● RECORDS SHOWN:
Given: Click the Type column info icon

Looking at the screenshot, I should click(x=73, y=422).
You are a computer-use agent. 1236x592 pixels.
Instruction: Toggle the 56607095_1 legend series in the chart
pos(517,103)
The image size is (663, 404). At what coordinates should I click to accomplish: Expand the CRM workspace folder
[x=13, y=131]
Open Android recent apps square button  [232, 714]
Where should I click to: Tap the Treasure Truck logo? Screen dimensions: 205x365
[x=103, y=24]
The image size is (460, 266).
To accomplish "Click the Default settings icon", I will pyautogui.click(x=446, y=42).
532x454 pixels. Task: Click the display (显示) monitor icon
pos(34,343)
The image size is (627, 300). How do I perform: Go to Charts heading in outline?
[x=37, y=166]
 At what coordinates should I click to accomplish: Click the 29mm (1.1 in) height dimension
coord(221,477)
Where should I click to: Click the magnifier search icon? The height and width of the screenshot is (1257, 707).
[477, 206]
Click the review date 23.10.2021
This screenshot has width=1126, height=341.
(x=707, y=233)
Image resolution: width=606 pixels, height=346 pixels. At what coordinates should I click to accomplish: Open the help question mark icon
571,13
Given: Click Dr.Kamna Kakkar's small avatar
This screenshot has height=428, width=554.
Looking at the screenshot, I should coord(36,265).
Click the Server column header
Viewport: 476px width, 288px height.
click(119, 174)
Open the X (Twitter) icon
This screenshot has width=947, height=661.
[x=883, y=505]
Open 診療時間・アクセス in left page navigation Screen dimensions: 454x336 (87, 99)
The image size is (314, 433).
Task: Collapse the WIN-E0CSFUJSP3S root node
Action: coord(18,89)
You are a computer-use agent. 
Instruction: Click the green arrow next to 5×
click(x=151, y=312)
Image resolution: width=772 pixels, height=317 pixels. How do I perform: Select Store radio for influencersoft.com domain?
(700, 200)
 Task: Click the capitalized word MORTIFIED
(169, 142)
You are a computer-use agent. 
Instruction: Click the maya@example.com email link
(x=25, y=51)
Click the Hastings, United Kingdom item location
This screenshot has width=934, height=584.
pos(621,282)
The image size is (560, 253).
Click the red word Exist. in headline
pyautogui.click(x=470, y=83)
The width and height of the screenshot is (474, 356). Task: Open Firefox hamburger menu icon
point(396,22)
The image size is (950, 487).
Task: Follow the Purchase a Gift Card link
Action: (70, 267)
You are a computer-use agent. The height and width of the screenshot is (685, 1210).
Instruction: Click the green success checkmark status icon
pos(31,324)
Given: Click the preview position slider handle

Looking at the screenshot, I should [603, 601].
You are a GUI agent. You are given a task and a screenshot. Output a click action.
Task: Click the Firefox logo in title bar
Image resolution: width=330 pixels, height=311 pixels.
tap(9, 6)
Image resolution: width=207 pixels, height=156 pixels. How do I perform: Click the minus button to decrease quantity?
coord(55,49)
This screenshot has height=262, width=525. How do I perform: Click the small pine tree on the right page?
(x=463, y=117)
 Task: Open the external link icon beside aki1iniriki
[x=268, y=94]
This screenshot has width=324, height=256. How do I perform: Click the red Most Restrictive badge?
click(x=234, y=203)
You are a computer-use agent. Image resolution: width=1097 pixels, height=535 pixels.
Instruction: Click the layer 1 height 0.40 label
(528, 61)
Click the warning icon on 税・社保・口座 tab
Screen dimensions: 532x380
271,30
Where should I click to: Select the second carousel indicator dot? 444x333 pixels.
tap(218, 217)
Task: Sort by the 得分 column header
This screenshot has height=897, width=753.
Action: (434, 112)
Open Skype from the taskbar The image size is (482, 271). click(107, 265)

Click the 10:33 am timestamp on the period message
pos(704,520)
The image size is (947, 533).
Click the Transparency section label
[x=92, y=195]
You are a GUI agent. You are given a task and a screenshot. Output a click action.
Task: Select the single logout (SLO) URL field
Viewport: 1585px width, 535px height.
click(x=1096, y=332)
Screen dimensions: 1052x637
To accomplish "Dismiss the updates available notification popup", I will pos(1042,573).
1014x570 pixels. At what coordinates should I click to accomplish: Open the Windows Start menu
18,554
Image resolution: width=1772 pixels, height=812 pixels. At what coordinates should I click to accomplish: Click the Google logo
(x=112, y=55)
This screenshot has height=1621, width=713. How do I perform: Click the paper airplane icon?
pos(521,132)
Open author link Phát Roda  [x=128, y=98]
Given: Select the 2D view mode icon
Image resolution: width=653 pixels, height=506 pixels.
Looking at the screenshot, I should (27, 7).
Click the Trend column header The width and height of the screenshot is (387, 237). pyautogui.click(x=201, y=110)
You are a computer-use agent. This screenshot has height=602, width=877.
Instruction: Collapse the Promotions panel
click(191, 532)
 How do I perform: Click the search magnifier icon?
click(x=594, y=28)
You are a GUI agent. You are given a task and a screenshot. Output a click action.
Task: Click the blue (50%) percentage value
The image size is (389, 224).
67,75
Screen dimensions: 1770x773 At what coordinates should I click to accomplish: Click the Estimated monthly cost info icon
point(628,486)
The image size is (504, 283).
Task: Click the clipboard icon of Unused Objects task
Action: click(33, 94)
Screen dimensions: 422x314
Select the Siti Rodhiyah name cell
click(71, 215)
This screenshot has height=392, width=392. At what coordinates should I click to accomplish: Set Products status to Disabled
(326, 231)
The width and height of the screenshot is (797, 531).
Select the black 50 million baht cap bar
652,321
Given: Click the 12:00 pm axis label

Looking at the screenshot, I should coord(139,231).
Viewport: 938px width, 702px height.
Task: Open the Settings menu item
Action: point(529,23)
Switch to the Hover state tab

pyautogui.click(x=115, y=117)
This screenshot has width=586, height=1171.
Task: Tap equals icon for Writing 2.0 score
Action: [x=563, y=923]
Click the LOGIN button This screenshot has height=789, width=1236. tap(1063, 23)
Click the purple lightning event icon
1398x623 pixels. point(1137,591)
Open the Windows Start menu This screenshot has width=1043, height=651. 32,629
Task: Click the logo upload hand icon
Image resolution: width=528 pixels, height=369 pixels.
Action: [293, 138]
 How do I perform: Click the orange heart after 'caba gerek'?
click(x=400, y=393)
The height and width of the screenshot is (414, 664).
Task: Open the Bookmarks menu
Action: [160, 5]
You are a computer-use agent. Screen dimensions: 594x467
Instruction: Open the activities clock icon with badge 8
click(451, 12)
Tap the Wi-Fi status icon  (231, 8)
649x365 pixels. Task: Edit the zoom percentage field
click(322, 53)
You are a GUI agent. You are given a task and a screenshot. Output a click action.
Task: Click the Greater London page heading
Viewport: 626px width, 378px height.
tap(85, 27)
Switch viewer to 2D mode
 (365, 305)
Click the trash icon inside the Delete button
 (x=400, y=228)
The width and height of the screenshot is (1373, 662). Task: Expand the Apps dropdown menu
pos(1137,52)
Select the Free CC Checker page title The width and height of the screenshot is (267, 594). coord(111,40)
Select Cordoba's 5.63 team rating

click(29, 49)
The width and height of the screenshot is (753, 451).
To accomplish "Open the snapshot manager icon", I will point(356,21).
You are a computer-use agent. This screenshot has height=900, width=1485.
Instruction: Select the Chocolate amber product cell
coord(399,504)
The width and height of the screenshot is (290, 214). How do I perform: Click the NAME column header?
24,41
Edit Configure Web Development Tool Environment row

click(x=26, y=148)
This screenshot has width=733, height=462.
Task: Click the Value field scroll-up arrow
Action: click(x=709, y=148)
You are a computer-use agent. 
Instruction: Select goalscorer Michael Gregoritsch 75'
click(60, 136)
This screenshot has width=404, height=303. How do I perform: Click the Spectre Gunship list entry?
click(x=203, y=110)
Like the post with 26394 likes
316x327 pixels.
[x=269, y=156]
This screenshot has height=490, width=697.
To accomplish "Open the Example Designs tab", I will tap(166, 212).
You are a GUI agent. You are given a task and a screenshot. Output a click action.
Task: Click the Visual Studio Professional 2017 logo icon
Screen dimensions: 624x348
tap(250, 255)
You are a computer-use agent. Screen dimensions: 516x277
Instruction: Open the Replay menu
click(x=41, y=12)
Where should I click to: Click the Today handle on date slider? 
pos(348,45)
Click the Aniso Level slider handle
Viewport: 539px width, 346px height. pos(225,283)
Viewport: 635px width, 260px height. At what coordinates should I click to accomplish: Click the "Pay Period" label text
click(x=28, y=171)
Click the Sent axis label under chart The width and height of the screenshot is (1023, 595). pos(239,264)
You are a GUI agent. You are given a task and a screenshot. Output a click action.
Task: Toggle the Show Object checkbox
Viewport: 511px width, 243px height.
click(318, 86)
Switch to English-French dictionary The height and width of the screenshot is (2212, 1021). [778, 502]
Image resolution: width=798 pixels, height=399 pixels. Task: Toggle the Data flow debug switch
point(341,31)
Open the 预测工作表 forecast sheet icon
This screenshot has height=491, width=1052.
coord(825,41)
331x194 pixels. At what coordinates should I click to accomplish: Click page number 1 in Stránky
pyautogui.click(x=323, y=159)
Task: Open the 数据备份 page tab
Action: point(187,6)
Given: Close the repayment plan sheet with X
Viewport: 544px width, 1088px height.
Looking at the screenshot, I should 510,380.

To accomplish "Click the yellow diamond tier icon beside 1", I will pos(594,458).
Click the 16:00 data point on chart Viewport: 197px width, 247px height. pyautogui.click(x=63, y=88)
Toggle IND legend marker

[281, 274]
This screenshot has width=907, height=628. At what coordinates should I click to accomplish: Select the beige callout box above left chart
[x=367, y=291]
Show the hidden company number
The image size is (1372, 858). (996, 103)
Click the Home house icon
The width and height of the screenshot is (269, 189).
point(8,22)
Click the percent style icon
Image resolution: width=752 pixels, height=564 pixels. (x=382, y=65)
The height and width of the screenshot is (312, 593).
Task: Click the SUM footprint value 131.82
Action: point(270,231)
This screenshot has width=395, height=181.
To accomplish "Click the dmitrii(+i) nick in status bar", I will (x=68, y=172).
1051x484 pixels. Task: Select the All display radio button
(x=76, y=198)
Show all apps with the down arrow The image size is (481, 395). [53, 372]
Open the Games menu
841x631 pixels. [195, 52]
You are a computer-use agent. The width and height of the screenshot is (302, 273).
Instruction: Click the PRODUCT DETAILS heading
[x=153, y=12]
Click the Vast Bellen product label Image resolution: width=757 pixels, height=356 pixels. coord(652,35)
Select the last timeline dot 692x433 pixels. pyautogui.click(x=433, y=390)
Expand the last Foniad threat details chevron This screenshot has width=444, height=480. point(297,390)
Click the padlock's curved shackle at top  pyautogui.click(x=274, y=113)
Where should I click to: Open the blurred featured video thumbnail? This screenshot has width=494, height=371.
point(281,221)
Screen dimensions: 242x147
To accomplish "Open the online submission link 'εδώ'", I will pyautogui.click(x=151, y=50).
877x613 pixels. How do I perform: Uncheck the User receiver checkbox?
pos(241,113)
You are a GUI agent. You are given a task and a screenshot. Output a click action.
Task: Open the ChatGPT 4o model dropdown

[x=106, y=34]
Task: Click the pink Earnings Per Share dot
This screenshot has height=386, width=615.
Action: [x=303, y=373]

● YOUR TASK:
Which lines above run from the one containing "At what coordinates should I click to accomplish: Click the 29mm" down to the one containing "Click the Server column header"? Repeat exactly those, both ends included, and nothing else.

● WRITTEN ANSWER:
 At what coordinates should I click to accomplish: Click the 29mm (1.1 in) height dimension
coord(221,477)
Where should I click to: Click the magnifier search icon? The height and width of the screenshot is (1257, 707).
[477, 206]
Click the review date 23.10.2021
This screenshot has width=1126, height=341.
(x=707, y=233)
Image resolution: width=606 pixels, height=346 pixels. At what coordinates should I click to accomplish: Open the help question mark icon
571,13
Given: Click Dr.Kamna Kakkar's small avatar
This screenshot has height=428, width=554.
Looking at the screenshot, I should coord(36,265).
Click the Server column header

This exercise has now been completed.